__Extracted records__.
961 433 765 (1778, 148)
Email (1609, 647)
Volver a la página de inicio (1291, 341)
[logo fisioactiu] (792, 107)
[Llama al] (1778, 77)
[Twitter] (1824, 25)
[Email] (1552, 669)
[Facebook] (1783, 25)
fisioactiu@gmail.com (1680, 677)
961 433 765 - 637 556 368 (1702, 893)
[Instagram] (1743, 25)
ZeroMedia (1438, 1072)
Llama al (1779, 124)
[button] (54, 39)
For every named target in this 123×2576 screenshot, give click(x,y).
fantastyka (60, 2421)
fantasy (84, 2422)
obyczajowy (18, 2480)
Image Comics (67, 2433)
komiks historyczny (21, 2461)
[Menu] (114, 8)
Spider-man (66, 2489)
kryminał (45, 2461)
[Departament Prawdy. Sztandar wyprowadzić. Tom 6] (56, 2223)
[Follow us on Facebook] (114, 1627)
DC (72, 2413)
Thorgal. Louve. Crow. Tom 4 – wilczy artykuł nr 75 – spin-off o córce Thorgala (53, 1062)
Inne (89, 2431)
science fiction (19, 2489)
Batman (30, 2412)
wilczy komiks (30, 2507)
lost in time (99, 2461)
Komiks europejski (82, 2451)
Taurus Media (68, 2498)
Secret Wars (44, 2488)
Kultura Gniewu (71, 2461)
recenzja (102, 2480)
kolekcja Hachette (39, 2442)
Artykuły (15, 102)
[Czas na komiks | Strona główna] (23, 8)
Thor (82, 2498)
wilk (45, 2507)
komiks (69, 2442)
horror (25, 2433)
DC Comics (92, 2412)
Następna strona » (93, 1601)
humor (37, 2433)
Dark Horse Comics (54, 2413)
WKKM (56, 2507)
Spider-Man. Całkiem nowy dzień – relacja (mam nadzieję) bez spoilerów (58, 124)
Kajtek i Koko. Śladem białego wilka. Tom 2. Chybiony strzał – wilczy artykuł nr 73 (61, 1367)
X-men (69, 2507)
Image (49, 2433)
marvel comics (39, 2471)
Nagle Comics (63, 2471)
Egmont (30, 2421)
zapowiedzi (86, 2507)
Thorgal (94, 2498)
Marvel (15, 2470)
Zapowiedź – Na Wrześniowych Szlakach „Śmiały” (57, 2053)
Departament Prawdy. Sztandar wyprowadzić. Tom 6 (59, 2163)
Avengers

__The problem__.
Every line of the material above is to be copied exactly.

__Result of this exercise__.
961 433 765 (1778, 148)
Email (1609, 647)
Volver a la página de inicio (1291, 341)
[logo fisioactiu] (792, 107)
[Llama al] (1778, 77)
[Twitter] (1824, 25)
[Email] (1552, 669)
[Facebook] (1783, 25)
fisioactiu@gmail.com (1680, 677)
961 433 765 - 637 556 368 (1702, 893)
[Instagram] (1743, 25)
ZeroMedia (1438, 1072)
Llama al (1779, 124)
[button] (54, 39)
For every named target in this 123×2576 screenshot, give click(x,y).
fantastyka (60, 2421)
fantasy (84, 2422)
obyczajowy (18, 2480)
Image Comics (67, 2433)
komiks historyczny (21, 2461)
[Menu] (114, 8)
Spider-man (66, 2489)
kryminał (45, 2461)
[Departament Prawdy. Sztandar wyprowadzić. Tom 6] (56, 2223)
[Follow us on Facebook] (114, 1627)
DC (72, 2413)
Thorgal. Louve. Crow. Tom 4 – wilczy artykuł nr 75 – spin-off o córce Thorgala (53, 1062)
Inne (89, 2431)
science fiction (19, 2489)
Batman (30, 2412)
wilczy komiks (30, 2507)
lost in time (99, 2461)
Komiks europejski (82, 2451)
Taurus Media (68, 2498)
Secret Wars (44, 2488)
Kultura Gniewu (71, 2461)
recenzja (102, 2480)
kolekcja Hachette (39, 2442)
Artykuły (15, 102)
[Czas na komiks | Strona główna] (23, 8)
Thor (82, 2498)
wilk (45, 2507)
komiks (69, 2442)
horror (25, 2433)
DC Comics (92, 2412)
Następna strona » (93, 1601)
humor (37, 2433)
Dark Horse Comics (54, 2413)
WKKM (56, 2507)
Spider-Man. Całkiem nowy dzień – relacja (mam nadzieję) bez spoilerów (58, 124)
Kajtek i Koko. Śladem białego wilka. Tom 2. Chybiony strzał – wilczy artykuł nr 73 (61, 1367)
X-men (69, 2507)
Image (49, 2433)
marvel comics (39, 2471)
Nagle Comics (63, 2471)
Egmont (30, 2421)
zapowiedzi (86, 2507)
Thorgal (94, 2498)
Marvel (15, 2470)
Zapowiedź – Na Wrześniowych Szlakach „Śmiały” (57, 2053)
Departament Prawdy. Sztandar wyprowadzić. Tom 6 (59, 2163)
Avengers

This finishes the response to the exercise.